“It’s our place. Wild rice, it’s the only place in the world that grows it.”After five years of constant protests, the movement to Stop Line 3, a proposed pipeline in Canada and the Midwest, has been rapidly escalating in the last couple of months. Made up primarily of Indigenous organizers, tribal governments, and climate justice organizers, the group is dedicated to fighting against the Canadian multinational fossil fuel company Enbridge, which is building the pipeline. A supposed replacement of the existing Line 3—a crude oil pipeline which stretches from Alberta, Canada to northwest Wisconsin—the new, bigger Line 3 is Enbridge’s largest ever project. If constructed, it would cut through three different Indigenous reservations in Minnesota, including land that the Treaty of 1855 gave the Ojibwe people the right to use for hunting, fishing, and gathering wild rice.
The climate and Indigenous justice groups cite Indigenous sovereignty, land and water rights, treaty rights, climate change, the financial risk of investing in a dying industry, and the harmful impacts of construction and spills on both Indigenous communities and the environment all as reasons to put a halt to the pipeline’s construction. But the state police force and Enbridge itself have been responding aggressively to their actions. Just this past week, Minnesota law enforcement (to which Enbridge has paid a hefty sum of about $750,000 as of April in order to police Line 3 protesters) arrested seven elder women protesting the pipeline in Wadena County.
Among those seven women was Winona LaDuke, an Ojibwe leader and Indigenous rights organizer who was jailed for three nights. A former Green Party vice presidential candidate and activist who has been fighting the construction of the new Line 3 pipeline replacement for nearly a decade, LaDuke has been appointed guardian ad litem for Shell River—which the completed pipeline would cross in five places—by both the 1855 Treaty Commission and her tribe.

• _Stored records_
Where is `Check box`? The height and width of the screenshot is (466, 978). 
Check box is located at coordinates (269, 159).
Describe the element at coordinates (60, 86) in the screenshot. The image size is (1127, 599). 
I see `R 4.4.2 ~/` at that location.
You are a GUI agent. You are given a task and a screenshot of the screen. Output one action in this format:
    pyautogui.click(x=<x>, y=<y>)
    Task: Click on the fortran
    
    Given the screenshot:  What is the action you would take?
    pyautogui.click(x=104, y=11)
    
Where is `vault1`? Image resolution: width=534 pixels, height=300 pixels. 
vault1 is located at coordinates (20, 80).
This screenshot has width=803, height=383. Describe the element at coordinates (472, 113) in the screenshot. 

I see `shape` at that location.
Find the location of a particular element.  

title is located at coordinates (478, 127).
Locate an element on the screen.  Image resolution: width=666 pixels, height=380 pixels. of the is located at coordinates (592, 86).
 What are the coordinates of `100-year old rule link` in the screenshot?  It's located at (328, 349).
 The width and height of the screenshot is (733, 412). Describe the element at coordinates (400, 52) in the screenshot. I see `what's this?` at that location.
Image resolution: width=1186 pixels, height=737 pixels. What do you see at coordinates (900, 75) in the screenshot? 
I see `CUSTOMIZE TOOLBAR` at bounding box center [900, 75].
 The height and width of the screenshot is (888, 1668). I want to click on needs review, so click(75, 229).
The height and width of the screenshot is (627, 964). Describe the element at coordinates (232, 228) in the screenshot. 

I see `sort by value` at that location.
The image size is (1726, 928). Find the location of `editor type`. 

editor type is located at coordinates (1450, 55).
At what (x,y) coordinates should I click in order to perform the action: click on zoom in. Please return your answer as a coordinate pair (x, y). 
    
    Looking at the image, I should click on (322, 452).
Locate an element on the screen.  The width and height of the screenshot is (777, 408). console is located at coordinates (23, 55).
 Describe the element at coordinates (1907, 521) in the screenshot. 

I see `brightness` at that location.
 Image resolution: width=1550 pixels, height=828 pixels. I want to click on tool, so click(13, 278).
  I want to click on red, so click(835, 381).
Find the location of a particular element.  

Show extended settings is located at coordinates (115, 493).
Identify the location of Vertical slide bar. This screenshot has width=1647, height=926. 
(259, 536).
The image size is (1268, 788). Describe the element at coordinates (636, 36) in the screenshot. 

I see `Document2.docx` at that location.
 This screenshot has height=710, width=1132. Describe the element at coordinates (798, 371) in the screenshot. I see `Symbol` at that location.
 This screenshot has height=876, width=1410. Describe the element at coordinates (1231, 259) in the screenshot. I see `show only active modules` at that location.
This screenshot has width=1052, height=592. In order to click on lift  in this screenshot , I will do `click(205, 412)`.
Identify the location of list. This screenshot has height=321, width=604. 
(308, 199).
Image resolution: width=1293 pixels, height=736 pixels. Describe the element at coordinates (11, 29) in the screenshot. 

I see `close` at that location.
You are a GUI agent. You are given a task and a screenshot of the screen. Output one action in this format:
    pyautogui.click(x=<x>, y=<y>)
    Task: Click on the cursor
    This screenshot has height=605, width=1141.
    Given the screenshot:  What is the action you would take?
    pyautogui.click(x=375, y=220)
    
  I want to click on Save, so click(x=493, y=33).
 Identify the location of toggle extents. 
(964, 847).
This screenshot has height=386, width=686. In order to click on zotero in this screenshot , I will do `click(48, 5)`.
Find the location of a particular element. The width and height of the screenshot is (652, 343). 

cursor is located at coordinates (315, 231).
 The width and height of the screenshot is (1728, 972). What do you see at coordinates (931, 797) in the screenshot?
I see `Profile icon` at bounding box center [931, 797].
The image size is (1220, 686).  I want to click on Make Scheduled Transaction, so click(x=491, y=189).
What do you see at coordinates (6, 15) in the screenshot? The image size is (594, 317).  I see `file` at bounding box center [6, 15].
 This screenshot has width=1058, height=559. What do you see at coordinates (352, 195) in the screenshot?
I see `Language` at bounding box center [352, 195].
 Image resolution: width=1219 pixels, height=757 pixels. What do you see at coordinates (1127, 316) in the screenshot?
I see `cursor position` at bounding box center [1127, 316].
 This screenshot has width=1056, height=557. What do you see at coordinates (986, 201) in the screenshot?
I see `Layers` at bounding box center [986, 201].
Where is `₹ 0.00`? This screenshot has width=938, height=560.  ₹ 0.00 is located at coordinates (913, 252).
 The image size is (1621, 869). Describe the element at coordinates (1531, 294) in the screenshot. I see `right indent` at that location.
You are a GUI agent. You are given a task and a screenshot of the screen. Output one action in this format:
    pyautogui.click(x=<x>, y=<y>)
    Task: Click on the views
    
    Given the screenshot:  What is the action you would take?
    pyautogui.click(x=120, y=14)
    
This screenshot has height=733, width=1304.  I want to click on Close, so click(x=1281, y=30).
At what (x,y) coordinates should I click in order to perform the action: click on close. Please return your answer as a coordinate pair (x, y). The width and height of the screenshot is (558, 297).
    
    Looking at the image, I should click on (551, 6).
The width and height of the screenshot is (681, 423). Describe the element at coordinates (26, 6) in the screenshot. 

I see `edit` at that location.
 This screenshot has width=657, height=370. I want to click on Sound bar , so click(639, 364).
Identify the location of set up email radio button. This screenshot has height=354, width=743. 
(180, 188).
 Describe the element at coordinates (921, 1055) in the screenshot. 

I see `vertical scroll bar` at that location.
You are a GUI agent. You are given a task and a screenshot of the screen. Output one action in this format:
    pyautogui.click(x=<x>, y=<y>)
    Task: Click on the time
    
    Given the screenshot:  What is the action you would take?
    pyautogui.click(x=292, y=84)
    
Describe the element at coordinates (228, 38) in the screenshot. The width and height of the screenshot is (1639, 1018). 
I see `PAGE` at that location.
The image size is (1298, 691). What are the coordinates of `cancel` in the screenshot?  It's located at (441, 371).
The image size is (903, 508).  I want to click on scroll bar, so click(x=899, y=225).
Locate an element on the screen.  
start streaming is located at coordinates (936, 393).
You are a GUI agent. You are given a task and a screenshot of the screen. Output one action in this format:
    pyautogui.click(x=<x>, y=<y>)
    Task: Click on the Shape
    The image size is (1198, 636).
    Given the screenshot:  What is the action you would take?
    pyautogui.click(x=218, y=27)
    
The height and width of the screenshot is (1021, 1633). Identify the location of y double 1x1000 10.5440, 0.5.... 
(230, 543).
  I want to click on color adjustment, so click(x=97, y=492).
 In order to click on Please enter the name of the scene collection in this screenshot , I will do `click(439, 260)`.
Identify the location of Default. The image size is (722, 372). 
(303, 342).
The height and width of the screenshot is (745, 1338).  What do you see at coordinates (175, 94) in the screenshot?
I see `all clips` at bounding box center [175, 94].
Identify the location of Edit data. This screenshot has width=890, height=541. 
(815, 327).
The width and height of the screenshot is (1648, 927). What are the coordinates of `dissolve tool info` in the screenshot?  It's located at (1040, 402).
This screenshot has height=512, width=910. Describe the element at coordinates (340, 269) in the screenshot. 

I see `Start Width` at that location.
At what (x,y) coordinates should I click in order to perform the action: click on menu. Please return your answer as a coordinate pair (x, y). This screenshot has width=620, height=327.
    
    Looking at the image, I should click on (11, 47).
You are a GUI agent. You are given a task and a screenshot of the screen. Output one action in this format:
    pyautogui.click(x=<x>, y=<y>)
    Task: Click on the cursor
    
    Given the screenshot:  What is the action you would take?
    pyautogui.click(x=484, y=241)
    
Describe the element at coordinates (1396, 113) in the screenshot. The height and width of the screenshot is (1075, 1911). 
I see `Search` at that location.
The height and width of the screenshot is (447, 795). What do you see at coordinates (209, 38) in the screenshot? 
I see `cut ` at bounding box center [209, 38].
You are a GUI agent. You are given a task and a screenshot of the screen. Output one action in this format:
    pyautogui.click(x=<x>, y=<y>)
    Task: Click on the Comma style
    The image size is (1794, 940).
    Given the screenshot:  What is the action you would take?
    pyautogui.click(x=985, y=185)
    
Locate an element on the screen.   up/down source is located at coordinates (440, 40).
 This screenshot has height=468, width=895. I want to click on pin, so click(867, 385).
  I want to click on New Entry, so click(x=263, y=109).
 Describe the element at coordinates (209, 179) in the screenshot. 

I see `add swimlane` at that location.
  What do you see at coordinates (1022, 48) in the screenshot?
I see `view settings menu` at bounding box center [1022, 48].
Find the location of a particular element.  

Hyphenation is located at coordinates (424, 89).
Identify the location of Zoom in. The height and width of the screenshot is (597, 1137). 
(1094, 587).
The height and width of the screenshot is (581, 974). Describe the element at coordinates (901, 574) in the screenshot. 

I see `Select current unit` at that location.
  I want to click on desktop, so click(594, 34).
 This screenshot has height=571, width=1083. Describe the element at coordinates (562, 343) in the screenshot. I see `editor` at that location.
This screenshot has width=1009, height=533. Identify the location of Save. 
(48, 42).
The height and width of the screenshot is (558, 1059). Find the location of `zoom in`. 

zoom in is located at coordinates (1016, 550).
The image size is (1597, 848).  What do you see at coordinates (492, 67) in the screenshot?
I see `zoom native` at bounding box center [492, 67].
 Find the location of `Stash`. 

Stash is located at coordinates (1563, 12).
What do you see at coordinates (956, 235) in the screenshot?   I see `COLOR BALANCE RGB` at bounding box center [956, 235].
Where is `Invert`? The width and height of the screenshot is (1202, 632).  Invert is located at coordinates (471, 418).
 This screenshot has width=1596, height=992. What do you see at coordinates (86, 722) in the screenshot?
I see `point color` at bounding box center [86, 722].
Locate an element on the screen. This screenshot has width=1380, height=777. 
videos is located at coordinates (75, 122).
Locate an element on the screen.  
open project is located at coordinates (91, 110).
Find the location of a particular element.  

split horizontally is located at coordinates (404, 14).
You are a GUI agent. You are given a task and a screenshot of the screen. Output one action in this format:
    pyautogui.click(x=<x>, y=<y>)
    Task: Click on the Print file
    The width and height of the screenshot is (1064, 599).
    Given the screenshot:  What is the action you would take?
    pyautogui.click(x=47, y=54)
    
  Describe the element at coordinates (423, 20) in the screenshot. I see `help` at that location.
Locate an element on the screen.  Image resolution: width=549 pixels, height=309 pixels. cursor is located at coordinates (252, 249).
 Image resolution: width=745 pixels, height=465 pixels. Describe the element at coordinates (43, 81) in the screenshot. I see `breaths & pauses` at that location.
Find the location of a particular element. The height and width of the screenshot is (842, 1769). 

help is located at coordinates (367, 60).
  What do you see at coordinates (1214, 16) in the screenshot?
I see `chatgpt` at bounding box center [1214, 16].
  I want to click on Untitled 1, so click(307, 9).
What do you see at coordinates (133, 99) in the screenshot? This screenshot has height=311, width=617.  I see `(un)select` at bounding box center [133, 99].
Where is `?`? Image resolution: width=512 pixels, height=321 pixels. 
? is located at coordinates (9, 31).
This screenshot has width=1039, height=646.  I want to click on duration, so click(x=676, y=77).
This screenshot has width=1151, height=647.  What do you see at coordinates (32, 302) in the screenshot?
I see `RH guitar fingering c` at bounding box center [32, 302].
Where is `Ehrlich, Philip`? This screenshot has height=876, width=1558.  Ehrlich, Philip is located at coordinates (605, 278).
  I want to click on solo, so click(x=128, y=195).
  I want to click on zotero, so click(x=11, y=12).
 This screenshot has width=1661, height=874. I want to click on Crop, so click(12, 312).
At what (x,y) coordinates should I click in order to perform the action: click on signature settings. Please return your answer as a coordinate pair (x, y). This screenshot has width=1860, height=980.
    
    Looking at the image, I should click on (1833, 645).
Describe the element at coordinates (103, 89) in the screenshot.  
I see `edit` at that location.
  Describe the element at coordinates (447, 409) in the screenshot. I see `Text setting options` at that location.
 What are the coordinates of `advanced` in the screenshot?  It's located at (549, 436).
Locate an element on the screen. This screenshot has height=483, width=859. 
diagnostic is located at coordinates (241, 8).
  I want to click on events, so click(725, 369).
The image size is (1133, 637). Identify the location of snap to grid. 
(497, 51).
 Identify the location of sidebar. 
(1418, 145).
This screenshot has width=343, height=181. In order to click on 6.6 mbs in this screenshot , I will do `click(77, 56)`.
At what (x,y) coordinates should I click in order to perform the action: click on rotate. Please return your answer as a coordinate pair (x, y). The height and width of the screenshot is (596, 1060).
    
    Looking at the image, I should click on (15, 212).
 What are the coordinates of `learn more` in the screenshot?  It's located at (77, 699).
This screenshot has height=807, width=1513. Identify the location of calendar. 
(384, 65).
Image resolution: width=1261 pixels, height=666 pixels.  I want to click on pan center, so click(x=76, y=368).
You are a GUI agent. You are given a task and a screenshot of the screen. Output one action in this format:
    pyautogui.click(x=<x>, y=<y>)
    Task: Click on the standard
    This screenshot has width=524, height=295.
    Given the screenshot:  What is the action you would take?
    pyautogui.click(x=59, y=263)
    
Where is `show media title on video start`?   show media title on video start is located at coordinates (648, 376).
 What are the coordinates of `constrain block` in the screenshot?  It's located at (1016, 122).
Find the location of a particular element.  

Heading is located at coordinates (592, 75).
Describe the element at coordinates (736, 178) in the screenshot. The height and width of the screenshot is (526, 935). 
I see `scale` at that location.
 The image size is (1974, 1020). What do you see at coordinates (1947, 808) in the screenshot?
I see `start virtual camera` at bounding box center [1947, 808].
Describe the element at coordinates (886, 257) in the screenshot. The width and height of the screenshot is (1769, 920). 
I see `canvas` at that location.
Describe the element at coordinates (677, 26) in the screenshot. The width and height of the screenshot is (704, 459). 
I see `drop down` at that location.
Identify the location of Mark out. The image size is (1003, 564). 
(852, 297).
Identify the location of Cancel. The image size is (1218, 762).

• _Exercises_
a: Extract the passage of the Line 3 article from "The climate and" up to and including "in Wadena County.".
b: Rewrite the rows from the line with "Identify the location of Zoom" up to and including the line with "(1094, 587).", keeping the requests. Multiply each coordinate in the answers by 1.55 and round to whole numbers, with halves rounded up.

• _Answers for the exercise_
a:
The climate and Indigenous justice groups cite Indigenous sovereignty, land and water rights, treaty rights, climate change, the financial risk of investing in a dying industry, and the harmful impacts of construction and spills on both Indigenous communities and the environment all as reasons to put a halt to the pipeline’s construction. But the state police force and Enbridge itself have been responding aggressively to their actions. Just this past week, Minnesota law enforcement (to which Enbridge has paid a hefty sum of about $750,000 as of April in order to police Line 3 protesters) arrested seven elder women protesting the pipeline in Wadena County.

b:
Identify the location of Zoom in. The height and width of the screenshot is (597, 1137). 
(1696, 910).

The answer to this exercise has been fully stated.